The 10-year USD yield fell back to 2.57%, after briefly soaring to 2.64 % last Thursday and after hitting its highest since September 2014.
European stocks rise to 2016 highs as Italian banks swung higher after news the county’s government is preparing a bailout package for struggling banks.
The gain came as the government said late Monday it would seek parliamentary approval to borrow up to €20bn (£17bn) to support its fragile banking sector and potentially rescue Monte dei Paschi di Siena, the country's third-largest bank. The bank needs to raise €5bn in fresh capital by the end of the month. If it cannot arrange a private sector bailout, a state rescue may come as early as this week.

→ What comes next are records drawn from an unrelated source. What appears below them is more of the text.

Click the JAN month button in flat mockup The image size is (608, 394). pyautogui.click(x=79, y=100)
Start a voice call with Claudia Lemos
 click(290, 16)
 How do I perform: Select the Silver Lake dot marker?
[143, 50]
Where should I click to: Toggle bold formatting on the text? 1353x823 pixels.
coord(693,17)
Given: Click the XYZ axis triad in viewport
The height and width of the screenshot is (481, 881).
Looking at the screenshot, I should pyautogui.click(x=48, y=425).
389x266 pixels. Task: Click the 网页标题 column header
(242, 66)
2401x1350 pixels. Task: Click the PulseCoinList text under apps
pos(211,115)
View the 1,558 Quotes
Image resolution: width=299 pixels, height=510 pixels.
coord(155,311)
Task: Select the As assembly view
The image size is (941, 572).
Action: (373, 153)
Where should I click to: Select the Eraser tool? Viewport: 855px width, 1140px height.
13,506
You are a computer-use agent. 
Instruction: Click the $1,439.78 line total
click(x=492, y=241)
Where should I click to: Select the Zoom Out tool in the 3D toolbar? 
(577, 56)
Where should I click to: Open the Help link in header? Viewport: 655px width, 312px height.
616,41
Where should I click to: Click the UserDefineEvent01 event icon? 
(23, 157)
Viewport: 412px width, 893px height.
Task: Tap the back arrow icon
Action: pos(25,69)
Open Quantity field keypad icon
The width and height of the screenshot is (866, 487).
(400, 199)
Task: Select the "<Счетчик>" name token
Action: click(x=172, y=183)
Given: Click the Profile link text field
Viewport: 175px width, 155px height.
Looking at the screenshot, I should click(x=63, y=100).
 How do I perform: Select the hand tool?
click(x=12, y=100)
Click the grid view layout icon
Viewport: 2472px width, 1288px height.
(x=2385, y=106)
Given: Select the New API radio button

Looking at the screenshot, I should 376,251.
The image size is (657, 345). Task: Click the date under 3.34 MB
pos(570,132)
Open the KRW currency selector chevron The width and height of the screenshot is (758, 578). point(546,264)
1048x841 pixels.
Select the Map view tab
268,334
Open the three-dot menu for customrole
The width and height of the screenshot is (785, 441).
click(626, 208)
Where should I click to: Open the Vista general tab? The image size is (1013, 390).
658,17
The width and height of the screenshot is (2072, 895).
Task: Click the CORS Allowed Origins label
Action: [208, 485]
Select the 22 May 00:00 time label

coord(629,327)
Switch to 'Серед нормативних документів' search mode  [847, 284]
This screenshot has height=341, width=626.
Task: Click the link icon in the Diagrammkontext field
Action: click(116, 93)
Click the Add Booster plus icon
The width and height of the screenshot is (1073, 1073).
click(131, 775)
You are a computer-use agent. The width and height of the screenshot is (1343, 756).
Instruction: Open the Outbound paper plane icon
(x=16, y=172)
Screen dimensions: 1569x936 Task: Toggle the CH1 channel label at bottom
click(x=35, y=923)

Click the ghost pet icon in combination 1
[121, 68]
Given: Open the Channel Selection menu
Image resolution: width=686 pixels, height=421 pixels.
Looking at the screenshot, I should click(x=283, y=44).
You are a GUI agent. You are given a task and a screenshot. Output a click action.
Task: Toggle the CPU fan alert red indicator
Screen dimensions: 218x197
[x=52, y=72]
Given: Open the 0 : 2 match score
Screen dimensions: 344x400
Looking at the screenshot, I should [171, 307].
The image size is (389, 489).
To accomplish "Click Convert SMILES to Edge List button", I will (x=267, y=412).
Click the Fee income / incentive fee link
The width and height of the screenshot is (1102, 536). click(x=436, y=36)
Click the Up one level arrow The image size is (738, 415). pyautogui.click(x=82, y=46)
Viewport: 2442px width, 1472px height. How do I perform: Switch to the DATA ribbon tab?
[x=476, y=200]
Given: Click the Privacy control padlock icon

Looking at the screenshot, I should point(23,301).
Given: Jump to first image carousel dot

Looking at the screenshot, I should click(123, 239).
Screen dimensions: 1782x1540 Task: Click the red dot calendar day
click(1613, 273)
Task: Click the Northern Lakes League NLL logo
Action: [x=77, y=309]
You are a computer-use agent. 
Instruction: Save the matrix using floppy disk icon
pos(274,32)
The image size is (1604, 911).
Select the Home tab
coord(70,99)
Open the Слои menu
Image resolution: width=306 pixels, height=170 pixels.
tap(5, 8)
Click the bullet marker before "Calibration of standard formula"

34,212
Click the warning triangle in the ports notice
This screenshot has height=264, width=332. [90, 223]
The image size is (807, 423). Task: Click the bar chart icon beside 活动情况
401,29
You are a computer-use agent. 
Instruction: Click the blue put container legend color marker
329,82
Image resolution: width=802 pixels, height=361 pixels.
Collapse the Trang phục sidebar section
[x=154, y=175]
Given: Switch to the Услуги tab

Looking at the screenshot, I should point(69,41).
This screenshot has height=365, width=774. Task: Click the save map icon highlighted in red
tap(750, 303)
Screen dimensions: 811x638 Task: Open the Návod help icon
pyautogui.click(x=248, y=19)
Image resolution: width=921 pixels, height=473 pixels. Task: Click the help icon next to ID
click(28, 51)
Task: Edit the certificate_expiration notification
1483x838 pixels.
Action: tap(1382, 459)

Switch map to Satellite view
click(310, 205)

Italy’s FTSE MIB index rose 0.73% outperforming other major European stock bench marks. Germany’s Dax 30 index, climbed 0.14%, France’s CAC 40 index gained 0.47% and FTSE199 is up 0.38% at Tuesday lunch time.
Outflows from gold ETFs continue. Gold ETFs increased their holdings from 1050 tonnes at the beginning of the year to 2003 tonnes just before the US presidential result. It is now 1798 tonnes 40 days later, according to Bruce report of Yuichi Ikemizu, ICBC Standard Bank Tokyo Branch Manager.
Holdings of the SPDR Gold Trust, the world's largest gold-backed exchange-traded fund, fell 1.06 percent, the 22th down day of 27 trading days to 828.10 tonnes on Monday.